Some platforms may not have any memory in ZONE_DMA32 and use IOMMU to allow
32-bit-DMA-only device to work. Forcing GFP_DMA32 on dummy_read_page will
fail on such platforms. Retry after fail will get this works on such
platforms.

Signed-off-by: Yangyu Chen <[email protected]>
---
drivers/gpu/drm/ttm/ttm_device.c | 9 +++++++--
1 file changed, 7 insertions(+), 2 deletions(-)
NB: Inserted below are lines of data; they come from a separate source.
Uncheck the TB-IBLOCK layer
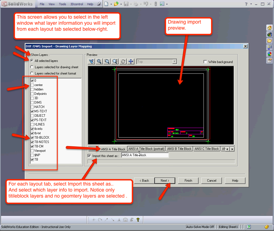The height and width of the screenshot is (231, 274). [x=32, y=137]
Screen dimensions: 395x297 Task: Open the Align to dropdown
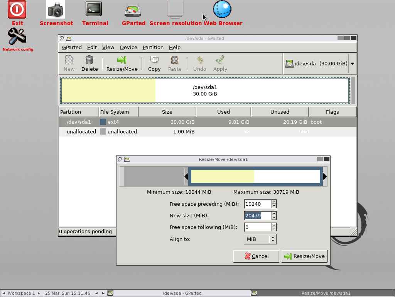pyautogui.click(x=260, y=239)
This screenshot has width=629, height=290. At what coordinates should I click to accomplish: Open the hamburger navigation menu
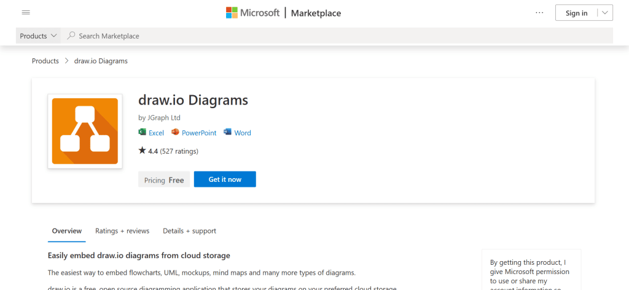tap(26, 13)
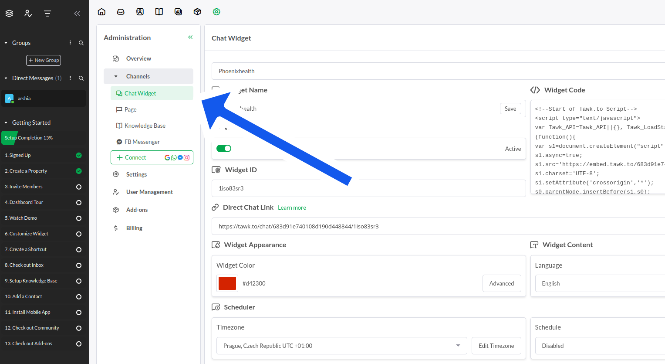Collapse the left sidebar with double chevron

(77, 14)
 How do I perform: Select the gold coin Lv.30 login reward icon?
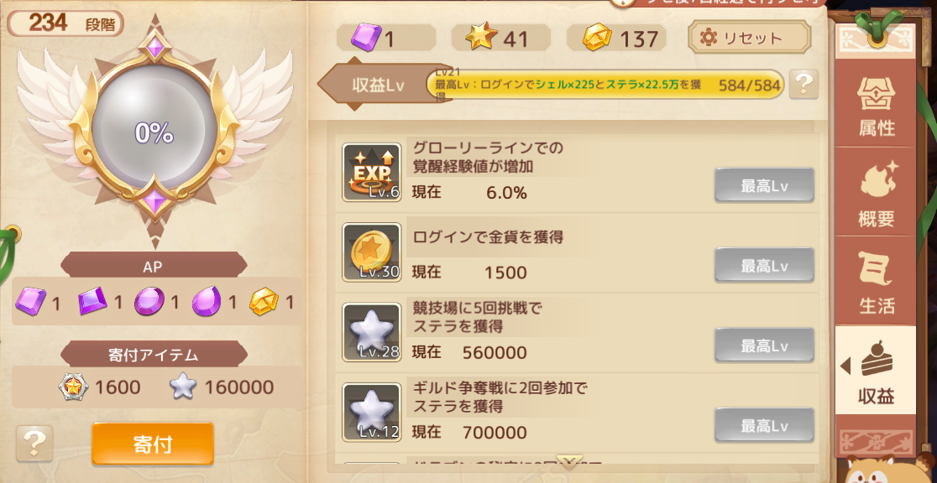pos(371,252)
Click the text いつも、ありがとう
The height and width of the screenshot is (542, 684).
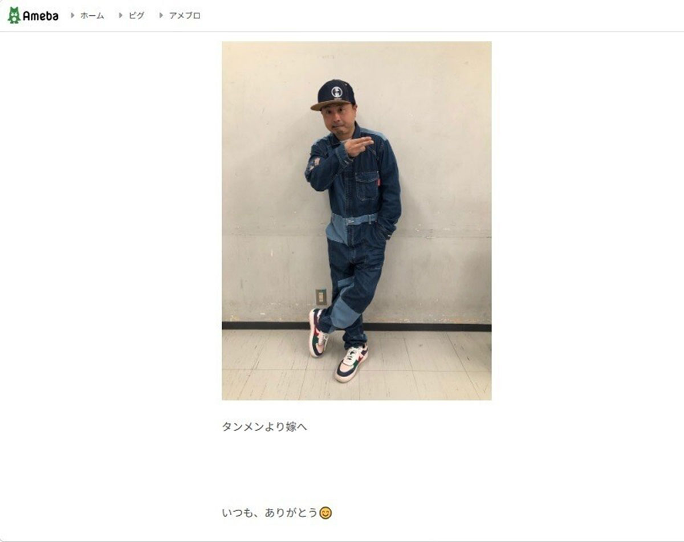tap(270, 512)
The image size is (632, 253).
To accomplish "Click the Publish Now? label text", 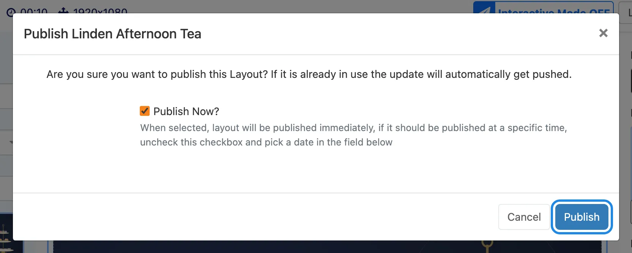I will 186,111.
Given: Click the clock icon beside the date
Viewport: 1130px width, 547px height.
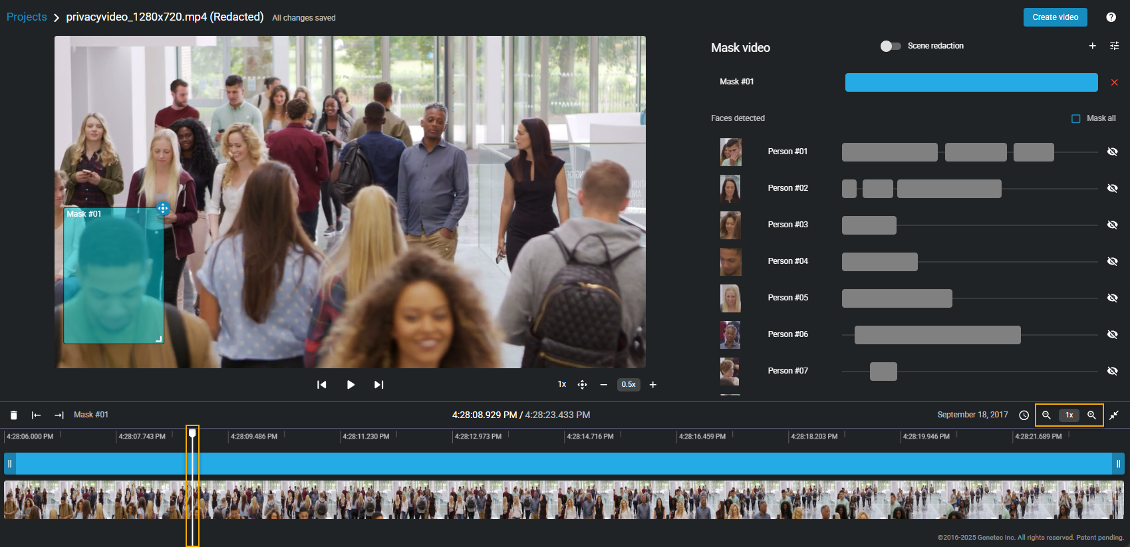Looking at the screenshot, I should coord(1024,415).
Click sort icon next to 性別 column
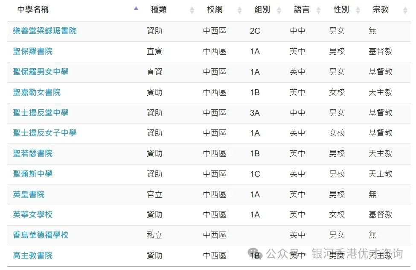The width and height of the screenshot is (416, 270). (x=358, y=10)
diff --git a/drivers/gpu/drm/ttm/ttm_device.c b/drivers/gpu/drm/ttm/ttm_device.c
index d48b39132b32..a07d9ea919b6 100644
--- a/drivers/gpu/drm/ttm/ttm_device.c
+++ b/drivers/gpu/drm/ttm/ttm_device.c
@@ -98,8 +98,13 @@ static int ttm_global_init(void)
glob->dummy_read_page = alloc_page(__GFP_ZERO | GFP_DMA32);

if (unlikely(glob->dummy_read_page == NULL)) {
- ret = -ENOMEM;
- goto out;
+ /* Retry without GFP_DMA32 */
+ glob->dummy_read_page = alloc_page(__GFP_ZERO);
+ if (unlikely(glob->dummy_read_page == NULL)) {
+ ret = -ENOMEM;
+ goto out;
+ }
+ pr_warn("Failed to allocate dummy_read_page with GFP_DMA32, some old graphics card only has 32bit DMA may not work properly.\n");
}

INIT_LIST_HEAD(&glob->device_list);
--
2.43.0


2024-01-16 14:52:37

by Christian König

[permalink] [raw]
Subject: Re: [PATCH 1/1] drm/ttm: allocate dummy_read_page without DMA32 on fail

Am 16.01.24 um 14:02 schrieb Yangyu Chen:
> Some platforms may not have any memory in ZONE_DMA32 and use IOMMU to allow
> 32-bit-DMA-only device to work. Forcing GFP_DMA32 on dummy_read_page will
> fail on such platforms. Retry after fail will get this works on such
> platforms.
>
> Signed-off-by: Yangyu Chen <[email protected]>
> ---
> drivers/gpu/drm/ttm/ttm_device.c | 9 +++++++--
> 1 file changed, 7 insertions(+), 2 deletions(-)
>
> diff --git a/drivers/gpu/drm/ttm/ttm_device.c b/drivers/gpu/drm/ttm/ttm_device.c
> index d48b39132b32..a07d9ea919b6 100644
> --- a/drivers/gpu/drm/ttm/ttm_device.c
> +++ b/drivers/gpu/drm/ttm/ttm_device.c
> @@ -98,8 +98,13 @@ static int ttm_global_init(void)
> glob->dummy_read_page = alloc_page(__GFP_ZERO | GFP_DMA32);

Please add  __GFP_NOWARN here to avoid the backtrace and warning on
allocation failure.

>
> if (unlikely(glob->dummy_read_page == NULL)) {
> - ret = -ENOMEM;
> - goto out;
> + /* Retry without GFP_DMA32 */

Well that is obvious, you need to describe why you retry without GFP_DMA32.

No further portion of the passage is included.